In an interview on HBR.org, management expert, author, and Harvard professor Michael Porter said that CSR (corporate social responsibility) is a dead end. “For folks in the CSR world,” he added, “the real impact isn’t on charitable giving but mobilizing the business itself.” (video and article available here)
Porter and partner Mark Kramer argue for a principle they label “shared value, which involves creating economic value in a way that also creates value for society by addressing its needs and challenges. Businesses must reconnect company success with social progress.” As they see it, “shared value is not social responsibility, philanthropy, or even sustainability, but a new way to achieve economic success.”
It’s not exactly a catchy name, nor is it a new concept, but if Porter and Kramer can get more companies to focus on the needs and challenges of society—rather than creating a demand for something we don’t really need—they will help CSR move to the next phase.
I would call that next phase corporate social profitability (CSP), since both companies and society benefit.
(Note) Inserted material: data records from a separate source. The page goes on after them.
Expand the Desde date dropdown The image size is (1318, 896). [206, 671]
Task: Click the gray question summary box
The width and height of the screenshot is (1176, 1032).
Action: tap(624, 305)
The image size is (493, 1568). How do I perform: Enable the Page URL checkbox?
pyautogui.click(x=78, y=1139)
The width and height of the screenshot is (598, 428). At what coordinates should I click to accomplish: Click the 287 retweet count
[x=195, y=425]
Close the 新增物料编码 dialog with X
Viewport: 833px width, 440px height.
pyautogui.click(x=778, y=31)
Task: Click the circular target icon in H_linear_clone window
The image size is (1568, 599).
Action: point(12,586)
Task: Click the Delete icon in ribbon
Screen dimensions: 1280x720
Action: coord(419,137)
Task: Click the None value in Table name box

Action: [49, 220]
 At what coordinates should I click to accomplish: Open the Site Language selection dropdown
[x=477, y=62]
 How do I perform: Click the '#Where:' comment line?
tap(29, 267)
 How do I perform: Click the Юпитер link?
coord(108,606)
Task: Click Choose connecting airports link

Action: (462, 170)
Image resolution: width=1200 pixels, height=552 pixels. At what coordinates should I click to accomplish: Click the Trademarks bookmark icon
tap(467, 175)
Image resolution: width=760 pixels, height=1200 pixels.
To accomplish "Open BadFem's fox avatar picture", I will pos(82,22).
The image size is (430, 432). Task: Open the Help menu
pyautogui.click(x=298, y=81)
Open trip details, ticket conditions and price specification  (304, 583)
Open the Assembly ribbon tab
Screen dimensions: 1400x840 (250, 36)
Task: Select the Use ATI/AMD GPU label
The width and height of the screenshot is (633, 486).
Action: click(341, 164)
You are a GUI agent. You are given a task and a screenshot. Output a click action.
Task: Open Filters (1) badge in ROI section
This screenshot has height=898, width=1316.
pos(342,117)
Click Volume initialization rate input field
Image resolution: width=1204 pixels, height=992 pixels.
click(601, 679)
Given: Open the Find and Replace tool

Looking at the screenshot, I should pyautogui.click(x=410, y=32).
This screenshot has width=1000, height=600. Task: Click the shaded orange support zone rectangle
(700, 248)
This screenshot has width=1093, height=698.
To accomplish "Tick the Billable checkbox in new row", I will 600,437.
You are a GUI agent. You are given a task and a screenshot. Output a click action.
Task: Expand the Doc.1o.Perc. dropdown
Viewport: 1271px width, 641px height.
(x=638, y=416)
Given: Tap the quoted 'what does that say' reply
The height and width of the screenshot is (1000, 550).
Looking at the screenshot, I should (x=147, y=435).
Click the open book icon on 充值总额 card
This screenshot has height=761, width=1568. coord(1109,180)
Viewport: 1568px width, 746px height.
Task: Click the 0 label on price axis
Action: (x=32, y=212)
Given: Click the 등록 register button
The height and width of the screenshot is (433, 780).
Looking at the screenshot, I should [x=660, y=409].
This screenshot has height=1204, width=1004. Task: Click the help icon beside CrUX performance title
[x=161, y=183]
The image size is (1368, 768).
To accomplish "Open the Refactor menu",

If you want to know what CSP looks like, consider the case of Dannon yogurt in Bangladesh, which I wrote about here. Danone teamed up with Grameen Bank to develop a low-cost yogurt that provides 30% of a Bangladeshi child’s recommended daily nutrients. It created economic value by creating value for society.
Or how about Procter & Gamble, which now has nine manufacturing plants that are beneficially using 100% of their waste? As a result, P&G has recovered tens of millions of dollars in costs while diverting tens of thousands of tons of waste from landfills. It created economic value by creating value for society. You can read more about P&G here.
Porter and Kramer point out that several companies known for hard-nosed approaches to business are working to create shared value, among them GE, Google, Wal-Mart, IBM, and Johnson & Johnson. They acknowledge that this way of thinking is in its infancy. “The purpose of the corporation must be redefined as creating shared value, not just profit per se,” they write.
While a few enlightened companies may redefine themselves this way, it’s hard to imagine that this will catch on. If anything, the emphasis on profit as the sole measure of a company’s value has grown over the past decade.
It will take more success stories like those of P&G and Danone to convince executives that creating shared value is worth more than passing glance.